** What the task asks **
Copy all of the records word for word.

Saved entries
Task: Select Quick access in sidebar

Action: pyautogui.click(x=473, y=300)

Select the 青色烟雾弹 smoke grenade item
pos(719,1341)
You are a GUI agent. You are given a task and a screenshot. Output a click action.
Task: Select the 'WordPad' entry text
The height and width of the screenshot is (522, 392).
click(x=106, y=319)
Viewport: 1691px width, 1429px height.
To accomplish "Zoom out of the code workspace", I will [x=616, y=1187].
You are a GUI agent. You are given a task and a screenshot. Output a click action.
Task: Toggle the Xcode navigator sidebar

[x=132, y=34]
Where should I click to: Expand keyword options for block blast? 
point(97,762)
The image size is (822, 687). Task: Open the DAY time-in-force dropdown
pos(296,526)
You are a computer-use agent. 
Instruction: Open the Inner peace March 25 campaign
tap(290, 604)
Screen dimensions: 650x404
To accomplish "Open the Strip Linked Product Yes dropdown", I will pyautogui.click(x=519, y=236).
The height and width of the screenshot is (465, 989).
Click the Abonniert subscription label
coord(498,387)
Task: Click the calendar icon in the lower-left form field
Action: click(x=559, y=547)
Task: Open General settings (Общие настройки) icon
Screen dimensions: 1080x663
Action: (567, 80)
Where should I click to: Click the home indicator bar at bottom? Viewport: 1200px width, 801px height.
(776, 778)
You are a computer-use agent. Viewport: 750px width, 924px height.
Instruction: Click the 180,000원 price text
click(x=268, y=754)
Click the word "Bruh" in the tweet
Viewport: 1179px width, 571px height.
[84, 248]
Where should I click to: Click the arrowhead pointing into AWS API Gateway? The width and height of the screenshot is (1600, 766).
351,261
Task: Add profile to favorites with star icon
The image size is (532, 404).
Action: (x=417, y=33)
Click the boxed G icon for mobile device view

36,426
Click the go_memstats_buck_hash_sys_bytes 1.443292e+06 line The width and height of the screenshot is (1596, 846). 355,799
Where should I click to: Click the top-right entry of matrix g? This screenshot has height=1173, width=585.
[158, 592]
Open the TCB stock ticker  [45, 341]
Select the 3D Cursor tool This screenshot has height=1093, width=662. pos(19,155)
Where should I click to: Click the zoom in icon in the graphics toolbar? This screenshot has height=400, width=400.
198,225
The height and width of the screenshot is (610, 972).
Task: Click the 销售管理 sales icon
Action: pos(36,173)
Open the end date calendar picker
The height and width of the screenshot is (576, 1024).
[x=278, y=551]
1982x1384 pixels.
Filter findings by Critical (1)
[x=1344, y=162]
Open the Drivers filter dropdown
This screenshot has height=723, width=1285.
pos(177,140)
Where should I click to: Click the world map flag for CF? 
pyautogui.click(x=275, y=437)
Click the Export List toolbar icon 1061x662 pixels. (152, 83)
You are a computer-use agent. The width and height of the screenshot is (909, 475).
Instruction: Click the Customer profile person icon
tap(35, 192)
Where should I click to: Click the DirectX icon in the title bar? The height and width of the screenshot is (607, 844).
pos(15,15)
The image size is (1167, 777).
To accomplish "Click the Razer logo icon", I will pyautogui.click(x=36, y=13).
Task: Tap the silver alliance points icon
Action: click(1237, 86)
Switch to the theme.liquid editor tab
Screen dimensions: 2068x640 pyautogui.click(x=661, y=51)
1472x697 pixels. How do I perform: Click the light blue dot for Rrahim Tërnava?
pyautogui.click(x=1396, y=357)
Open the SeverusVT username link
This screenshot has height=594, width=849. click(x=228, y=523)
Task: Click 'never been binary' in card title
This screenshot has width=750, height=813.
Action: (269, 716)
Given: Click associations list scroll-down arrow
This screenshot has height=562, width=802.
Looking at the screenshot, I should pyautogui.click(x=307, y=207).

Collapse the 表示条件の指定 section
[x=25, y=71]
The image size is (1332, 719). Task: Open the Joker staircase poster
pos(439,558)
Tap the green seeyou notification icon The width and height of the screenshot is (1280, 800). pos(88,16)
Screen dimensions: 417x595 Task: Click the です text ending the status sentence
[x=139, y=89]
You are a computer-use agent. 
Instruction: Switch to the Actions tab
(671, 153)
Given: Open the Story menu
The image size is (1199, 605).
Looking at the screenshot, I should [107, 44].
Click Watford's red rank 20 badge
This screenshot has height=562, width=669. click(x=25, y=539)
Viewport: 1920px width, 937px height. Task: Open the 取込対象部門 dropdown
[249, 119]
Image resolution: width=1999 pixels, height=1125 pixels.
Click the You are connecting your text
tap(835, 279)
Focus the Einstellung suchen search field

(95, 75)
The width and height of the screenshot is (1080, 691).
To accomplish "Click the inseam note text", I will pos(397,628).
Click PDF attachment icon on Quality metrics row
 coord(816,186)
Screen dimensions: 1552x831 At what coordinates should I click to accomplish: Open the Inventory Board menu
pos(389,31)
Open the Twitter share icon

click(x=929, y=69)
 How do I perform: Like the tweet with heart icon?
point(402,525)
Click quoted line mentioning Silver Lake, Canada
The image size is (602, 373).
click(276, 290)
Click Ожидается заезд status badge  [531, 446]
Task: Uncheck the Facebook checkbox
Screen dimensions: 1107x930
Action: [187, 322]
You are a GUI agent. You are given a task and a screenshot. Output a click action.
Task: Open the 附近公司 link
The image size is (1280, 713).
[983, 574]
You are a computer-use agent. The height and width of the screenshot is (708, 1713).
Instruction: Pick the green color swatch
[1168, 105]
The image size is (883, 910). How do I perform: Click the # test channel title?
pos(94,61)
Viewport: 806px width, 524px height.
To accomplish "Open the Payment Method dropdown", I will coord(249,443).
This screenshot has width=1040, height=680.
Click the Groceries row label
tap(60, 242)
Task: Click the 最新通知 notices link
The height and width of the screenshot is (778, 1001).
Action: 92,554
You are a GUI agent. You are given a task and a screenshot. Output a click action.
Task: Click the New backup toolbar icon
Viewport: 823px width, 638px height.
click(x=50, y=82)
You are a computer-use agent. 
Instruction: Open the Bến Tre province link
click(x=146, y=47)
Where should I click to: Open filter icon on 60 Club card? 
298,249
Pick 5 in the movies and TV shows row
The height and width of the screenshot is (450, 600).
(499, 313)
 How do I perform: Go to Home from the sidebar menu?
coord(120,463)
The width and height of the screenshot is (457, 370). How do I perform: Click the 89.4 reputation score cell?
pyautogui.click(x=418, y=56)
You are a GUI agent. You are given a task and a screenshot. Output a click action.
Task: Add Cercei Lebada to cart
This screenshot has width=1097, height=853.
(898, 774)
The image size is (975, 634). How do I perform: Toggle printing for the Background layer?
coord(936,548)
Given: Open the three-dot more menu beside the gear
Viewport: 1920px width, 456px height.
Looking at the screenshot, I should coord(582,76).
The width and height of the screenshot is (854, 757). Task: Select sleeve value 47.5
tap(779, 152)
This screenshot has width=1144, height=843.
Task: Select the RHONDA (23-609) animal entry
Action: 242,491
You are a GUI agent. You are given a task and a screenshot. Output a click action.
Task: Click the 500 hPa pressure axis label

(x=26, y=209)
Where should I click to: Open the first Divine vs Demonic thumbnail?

** Expected answer **
Task: Select Quick access in sidebar

Action: pyautogui.click(x=473, y=300)

Select the 青色烟雾弹 smoke grenade item
pos(719,1341)
You are a GUI agent. You are given a task and a screenshot. Output a click action.
Task: Select the 'WordPad' entry text
The height and width of the screenshot is (522, 392).
click(x=106, y=319)
Viewport: 1691px width, 1429px height.
To accomplish "Zoom out of the code workspace", I will [x=616, y=1187].
You are a GUI agent. You are given a task and a screenshot. Output a click action.
Task: Toggle the Xcode navigator sidebar

[x=132, y=34]
Where should I click to: Expand keyword options for block blast? 
point(97,762)
The image size is (822, 687). Task: Open the DAY time-in-force dropdown
pos(296,526)
You are a computer-use agent. 
Instruction: Open the Inner peace March 25 campaign
tap(290, 604)
Screen dimensions: 650x404
To accomplish "Open the Strip Linked Product Yes dropdown", I will pyautogui.click(x=519, y=236).
The height and width of the screenshot is (465, 989).
Click the Abonniert subscription label
coord(498,387)
Task: Click the calendar icon in the lower-left form field
Action: click(x=559, y=547)
Task: Open General settings (Общие настройки) icon
Screen dimensions: 1080x663
Action: (567, 80)
Where should I click to: Click the home indicator bar at bottom? Viewport: 1200px width, 801px height.
(776, 778)
You are a computer-use agent. Viewport: 750px width, 924px height.
Instruction: Click the 180,000원 price text
click(x=268, y=754)
Click the word "Bruh" in the tweet
Viewport: 1179px width, 571px height.
[84, 248]
Where should I click to: Click the arrowhead pointing into AWS API Gateway? The width and height of the screenshot is (1600, 766).
351,261
Task: Add profile to favorites with star icon
The image size is (532, 404).
Action: (x=417, y=33)
Click the boxed G icon for mobile device view

36,426
Click the go_memstats_buck_hash_sys_bytes 1.443292e+06 line The width and height of the screenshot is (1596, 846). 355,799
Where should I click to: Click the top-right entry of matrix g? This screenshot has height=1173, width=585.
[158, 592]
Open the TCB stock ticker  [45, 341]
Select the 3D Cursor tool This screenshot has height=1093, width=662. pos(19,155)
Where should I click to: Click the zoom in icon in the graphics toolbar? This screenshot has height=400, width=400.
198,225
The height and width of the screenshot is (610, 972).
Task: Click the 销售管理 sales icon
Action: pos(36,173)
Open the end date calendar picker
The height and width of the screenshot is (576, 1024).
[x=278, y=551]
1982x1384 pixels.
Filter findings by Critical (1)
[x=1344, y=162]
Open the Drivers filter dropdown
This screenshot has height=723, width=1285.
pos(177,140)
Where should I click to: Click the world map flag for CF? 
pyautogui.click(x=275, y=437)
Click the Export List toolbar icon 1061x662 pixels. (152, 83)
You are a computer-use agent. The width and height of the screenshot is (909, 475).
Instruction: Click the Customer profile person icon
tap(35, 192)
Where should I click to: Click the DirectX icon in the title bar? The height and width of the screenshot is (607, 844).
pos(15,15)
The image size is (1167, 777).
To accomplish "Click the Razer logo icon", I will pyautogui.click(x=36, y=13).
Task: Tap the silver alliance points icon
Action: click(1237, 86)
Switch to the theme.liquid editor tab
Screen dimensions: 2068x640 pyautogui.click(x=661, y=51)
1472x697 pixels. How do I perform: Click the light blue dot for Rrahim Tërnava?
pyautogui.click(x=1396, y=357)
Open the SeverusVT username link
This screenshot has height=594, width=849. click(x=228, y=523)
Task: Click 'never been binary' in card title
This screenshot has width=750, height=813.
Action: (269, 716)
Given: Click associations list scroll-down arrow
This screenshot has height=562, width=802.
Looking at the screenshot, I should pyautogui.click(x=307, y=207).

Collapse the 表示条件の指定 section
[x=25, y=71]
The image size is (1332, 719). Task: Open the Joker staircase poster
pos(439,558)
Tap the green seeyou notification icon The width and height of the screenshot is (1280, 800). pos(88,16)
Screen dimensions: 417x595 Task: Click the です text ending the status sentence
[x=139, y=89]
You are a computer-use agent. 
Instruction: Switch to the Actions tab
(671, 153)
Given: Open the Story menu
The image size is (1199, 605).
Looking at the screenshot, I should [107, 44].
Click Watford's red rank 20 badge
This screenshot has height=562, width=669. click(x=25, y=539)
Viewport: 1920px width, 937px height. Task: Open the 取込対象部門 dropdown
[249, 119]
Image resolution: width=1999 pixels, height=1125 pixels.
Click the You are connecting your text
tap(835, 279)
Focus the Einstellung suchen search field

(95, 75)
The width and height of the screenshot is (1080, 691).
To accomplish "Click the inseam note text", I will pos(397,628).
Click PDF attachment icon on Quality metrics row
 coord(816,186)
Screen dimensions: 1552x831 At what coordinates should I click to accomplish: Open the Inventory Board menu
pos(389,31)
Open the Twitter share icon

click(x=929, y=69)
 How do I perform: Like the tweet with heart icon?
point(402,525)
Click quoted line mentioning Silver Lake, Canada
The image size is (602, 373).
click(276, 290)
Click Ожидается заезд status badge  [531, 446]
Task: Uncheck the Facebook checkbox
Screen dimensions: 1107x930
Action: [187, 322]
You are a GUI agent. You are given a task and a screenshot. Output a click action.
Task: Open the 附近公司 link
The image size is (1280, 713).
[983, 574]
You are a computer-use agent. The height and width of the screenshot is (708, 1713).
Instruction: Pick the green color swatch
[1168, 105]
The image size is (883, 910). How do I perform: Click the # test channel title?
pos(94,61)
Viewport: 806px width, 524px height.
To accomplish "Open the Payment Method dropdown", I will coord(249,443).
This screenshot has width=1040, height=680.
Click the Groceries row label
tap(60, 242)
Task: Click the 最新通知 notices link
The height and width of the screenshot is (778, 1001).
Action: 92,554
You are a GUI agent. You are given a task and a screenshot. Output a click action.
Task: Click the New backup toolbar icon
Viewport: 823px width, 638px height.
click(x=50, y=82)
You are a computer-use agent. 
Instruction: Open the Bến Tre province link
click(x=146, y=47)
Where should I click to: Open filter icon on 60 Club card? 
298,249
Pick 5 in the movies and TV shows row
The height and width of the screenshot is (450, 600).
(499, 313)
 How do I perform: Go to Home from the sidebar menu?
coord(120,463)
The width and height of the screenshot is (457, 370). How do I perform: Click the 89.4 reputation score cell?
pyautogui.click(x=418, y=56)
You are a GUI agent. You are given a task and a screenshot. Output a click action.
Task: Add Cercei Lebada to cart
This screenshot has width=1097, height=853.
(898, 774)
The image size is (975, 634). How do I perform: Toggle printing for the Background layer?
coord(936,548)
Given: Open the three-dot more menu beside the gear
Viewport: 1920px width, 456px height.
Looking at the screenshot, I should coord(582,76).
The width and height of the screenshot is (854, 757). Task: Select sleeve value 47.5
tap(779, 152)
This screenshot has width=1144, height=843.
Task: Select the RHONDA (23-609) animal entry
Action: 242,491
You are a GUI agent. You are given a task and a screenshot. Output a click action.
Task: Click the 500 hPa pressure axis label

(x=26, y=209)
Where should I click to: Open the first Divine vs Demonic thumbnail?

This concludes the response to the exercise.